### AIM OF THE TASK:
Can you output the entries as a JSON list of strings, one string per line with blank lines omitted, starting with the line that contains "At what coordinates should I click to accomplish: Open" and going on through the line that contains "Screen dimensions: 899x767 point(373,414)"?
>> BEGIN EXCERPTED DATA
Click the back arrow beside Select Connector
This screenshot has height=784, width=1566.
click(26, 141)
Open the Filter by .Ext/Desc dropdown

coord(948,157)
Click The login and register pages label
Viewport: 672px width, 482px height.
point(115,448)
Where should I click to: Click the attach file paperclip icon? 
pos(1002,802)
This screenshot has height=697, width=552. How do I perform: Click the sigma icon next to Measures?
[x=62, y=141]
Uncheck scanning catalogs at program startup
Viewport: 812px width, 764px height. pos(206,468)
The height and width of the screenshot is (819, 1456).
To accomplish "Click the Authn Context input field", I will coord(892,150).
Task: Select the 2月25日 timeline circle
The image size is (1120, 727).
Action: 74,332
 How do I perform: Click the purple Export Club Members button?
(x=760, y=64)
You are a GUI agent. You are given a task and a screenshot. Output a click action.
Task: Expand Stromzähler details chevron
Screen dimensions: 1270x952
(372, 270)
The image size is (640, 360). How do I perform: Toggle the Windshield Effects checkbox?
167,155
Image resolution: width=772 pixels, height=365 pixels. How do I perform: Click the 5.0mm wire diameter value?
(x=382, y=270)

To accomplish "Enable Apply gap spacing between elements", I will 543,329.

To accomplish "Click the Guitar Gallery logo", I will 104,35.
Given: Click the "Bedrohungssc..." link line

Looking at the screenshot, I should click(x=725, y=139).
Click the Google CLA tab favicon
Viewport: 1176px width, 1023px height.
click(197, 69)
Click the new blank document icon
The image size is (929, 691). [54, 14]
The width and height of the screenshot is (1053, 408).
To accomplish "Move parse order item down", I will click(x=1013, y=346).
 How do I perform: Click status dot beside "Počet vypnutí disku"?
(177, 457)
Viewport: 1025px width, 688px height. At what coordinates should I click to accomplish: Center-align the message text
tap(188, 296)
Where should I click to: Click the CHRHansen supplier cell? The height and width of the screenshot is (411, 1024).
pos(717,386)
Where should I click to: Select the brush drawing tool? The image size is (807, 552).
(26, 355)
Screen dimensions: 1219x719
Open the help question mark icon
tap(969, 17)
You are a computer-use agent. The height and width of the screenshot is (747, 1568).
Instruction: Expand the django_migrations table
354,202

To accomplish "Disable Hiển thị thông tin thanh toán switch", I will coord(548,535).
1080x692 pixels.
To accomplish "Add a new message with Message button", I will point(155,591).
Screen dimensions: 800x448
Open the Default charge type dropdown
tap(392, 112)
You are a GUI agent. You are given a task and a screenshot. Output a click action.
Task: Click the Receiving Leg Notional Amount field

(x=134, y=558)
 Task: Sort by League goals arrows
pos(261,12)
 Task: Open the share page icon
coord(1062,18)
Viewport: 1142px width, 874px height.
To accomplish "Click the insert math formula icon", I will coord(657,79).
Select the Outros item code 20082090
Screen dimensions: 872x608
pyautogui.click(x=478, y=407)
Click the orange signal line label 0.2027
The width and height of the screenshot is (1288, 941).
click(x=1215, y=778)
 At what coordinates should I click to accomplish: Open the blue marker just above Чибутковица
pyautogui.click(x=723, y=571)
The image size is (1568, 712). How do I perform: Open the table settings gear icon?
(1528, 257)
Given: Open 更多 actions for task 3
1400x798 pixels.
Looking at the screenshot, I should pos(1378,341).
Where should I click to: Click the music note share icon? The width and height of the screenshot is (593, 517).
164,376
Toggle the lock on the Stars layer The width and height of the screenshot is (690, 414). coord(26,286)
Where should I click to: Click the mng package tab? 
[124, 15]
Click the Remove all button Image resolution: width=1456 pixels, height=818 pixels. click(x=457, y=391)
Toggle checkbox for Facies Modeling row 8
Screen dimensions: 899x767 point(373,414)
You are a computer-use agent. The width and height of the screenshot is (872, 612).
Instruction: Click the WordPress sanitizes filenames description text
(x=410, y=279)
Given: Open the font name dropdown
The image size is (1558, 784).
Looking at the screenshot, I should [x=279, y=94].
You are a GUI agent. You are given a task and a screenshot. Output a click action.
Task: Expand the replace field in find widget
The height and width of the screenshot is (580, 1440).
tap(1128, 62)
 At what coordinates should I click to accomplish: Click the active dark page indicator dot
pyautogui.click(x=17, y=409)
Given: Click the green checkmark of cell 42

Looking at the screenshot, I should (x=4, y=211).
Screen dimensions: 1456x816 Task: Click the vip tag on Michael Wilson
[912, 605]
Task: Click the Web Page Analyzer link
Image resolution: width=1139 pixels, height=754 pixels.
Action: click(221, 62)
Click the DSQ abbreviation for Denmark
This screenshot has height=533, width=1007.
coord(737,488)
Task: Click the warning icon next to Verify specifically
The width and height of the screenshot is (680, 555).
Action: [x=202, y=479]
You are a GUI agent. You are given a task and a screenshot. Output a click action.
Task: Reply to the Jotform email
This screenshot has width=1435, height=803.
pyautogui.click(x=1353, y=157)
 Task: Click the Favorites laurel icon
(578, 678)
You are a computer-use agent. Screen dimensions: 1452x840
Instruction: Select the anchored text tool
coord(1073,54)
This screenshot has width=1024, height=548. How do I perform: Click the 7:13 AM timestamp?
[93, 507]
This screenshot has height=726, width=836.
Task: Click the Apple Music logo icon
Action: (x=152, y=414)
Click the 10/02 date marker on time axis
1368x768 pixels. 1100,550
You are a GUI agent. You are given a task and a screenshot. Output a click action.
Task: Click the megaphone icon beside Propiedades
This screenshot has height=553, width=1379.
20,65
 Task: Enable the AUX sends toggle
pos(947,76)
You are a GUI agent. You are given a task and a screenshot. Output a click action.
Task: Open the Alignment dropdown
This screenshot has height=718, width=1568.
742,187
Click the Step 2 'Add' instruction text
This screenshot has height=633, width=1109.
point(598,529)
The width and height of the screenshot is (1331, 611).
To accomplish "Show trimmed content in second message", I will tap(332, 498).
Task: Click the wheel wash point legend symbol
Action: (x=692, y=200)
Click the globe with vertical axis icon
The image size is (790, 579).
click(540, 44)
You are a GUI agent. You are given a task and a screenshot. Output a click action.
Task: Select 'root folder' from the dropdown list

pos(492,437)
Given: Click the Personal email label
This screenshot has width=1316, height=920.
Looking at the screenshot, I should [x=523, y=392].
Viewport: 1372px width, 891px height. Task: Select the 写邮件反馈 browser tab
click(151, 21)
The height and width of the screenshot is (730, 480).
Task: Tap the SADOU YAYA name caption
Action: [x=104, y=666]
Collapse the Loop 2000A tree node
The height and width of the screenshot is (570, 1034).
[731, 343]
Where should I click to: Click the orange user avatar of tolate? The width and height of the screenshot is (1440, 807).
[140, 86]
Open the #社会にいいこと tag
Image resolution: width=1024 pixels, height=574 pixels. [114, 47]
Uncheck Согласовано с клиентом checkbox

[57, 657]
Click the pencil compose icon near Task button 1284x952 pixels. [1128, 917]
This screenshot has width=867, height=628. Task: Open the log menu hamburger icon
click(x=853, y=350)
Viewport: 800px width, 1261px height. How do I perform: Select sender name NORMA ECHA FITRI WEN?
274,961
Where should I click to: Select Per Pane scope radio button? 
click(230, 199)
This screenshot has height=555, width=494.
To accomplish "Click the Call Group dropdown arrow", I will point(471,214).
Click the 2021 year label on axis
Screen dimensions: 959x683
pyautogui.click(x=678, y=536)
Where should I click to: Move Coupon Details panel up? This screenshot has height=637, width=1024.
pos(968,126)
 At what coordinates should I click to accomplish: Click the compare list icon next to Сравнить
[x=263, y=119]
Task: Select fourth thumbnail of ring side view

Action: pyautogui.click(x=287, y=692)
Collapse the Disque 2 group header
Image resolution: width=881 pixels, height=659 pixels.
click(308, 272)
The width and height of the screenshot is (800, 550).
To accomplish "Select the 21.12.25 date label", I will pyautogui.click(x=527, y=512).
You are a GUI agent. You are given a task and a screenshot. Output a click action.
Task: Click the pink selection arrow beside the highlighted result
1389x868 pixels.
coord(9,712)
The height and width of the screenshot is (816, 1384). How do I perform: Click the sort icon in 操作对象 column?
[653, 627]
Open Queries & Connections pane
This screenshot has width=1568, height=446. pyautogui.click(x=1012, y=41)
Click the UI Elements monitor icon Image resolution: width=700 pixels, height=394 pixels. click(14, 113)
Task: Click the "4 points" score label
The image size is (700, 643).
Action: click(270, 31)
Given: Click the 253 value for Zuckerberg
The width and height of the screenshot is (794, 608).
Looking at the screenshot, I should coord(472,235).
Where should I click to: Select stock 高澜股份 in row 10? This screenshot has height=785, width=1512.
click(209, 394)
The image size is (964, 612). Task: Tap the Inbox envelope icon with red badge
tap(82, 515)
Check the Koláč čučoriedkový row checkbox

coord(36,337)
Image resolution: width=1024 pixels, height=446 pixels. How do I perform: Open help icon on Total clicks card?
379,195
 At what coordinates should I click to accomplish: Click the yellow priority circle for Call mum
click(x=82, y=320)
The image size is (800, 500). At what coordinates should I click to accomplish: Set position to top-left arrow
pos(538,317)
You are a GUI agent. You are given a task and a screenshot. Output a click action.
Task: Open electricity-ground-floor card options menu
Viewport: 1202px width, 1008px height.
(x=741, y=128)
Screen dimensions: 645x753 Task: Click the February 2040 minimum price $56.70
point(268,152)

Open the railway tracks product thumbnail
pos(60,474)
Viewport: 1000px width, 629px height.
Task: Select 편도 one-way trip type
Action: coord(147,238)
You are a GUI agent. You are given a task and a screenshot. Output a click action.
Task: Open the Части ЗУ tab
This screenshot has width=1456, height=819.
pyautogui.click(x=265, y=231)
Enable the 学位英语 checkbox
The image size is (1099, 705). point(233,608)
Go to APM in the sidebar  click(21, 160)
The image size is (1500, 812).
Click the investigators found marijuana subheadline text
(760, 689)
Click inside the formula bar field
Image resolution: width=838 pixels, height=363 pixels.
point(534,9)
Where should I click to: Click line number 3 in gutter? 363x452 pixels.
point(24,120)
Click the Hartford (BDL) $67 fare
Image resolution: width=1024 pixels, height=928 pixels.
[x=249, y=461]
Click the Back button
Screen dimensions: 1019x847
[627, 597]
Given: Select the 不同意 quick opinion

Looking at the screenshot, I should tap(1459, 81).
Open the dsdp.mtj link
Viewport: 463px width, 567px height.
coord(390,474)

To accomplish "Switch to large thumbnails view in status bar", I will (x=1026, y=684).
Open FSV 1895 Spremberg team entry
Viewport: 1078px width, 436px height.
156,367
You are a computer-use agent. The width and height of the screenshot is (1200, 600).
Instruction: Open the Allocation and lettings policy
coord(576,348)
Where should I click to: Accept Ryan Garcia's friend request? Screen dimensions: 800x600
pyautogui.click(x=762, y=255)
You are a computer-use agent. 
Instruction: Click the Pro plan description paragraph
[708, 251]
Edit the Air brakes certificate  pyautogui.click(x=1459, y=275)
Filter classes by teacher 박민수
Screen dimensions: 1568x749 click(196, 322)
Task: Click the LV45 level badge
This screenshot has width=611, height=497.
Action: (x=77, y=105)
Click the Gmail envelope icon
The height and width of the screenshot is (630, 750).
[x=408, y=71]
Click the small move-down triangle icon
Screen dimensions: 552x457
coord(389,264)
>> END EXCERPTED DATA
### IN RESPONSE:
[
  " At what coordinates should I click to accomplish: Open the blue marker just above Чибутковица",
  "pyautogui.click(x=723, y=571)",
  "The image size is (1568, 712). How do I perform: Open the table settings gear icon?",
  "(1528, 257)",
  "Given: Open 更多 actions for task 3",
  "1400x798 pixels.",
  "Looking at the screenshot, I should pos(1378,341).",
  "Where should I click to: Click the music note share icon? The width and height of the screenshot is (593, 517).",
  "164,376",
  "Toggle the lock on the Stars layer The width and height of the screenshot is (690, 414). coord(26,286)",
  "Where should I click to: Click the mng package tab? ",
  "[124, 15]",
  "Click the Remove all button Image resolution: width=1456 pixels, height=818 pixels. click(x=457, y=391)",
  "Toggle checkbox for Facies Modeling row 8",
  "Screen dimensions: 899x767 point(373,414)"
]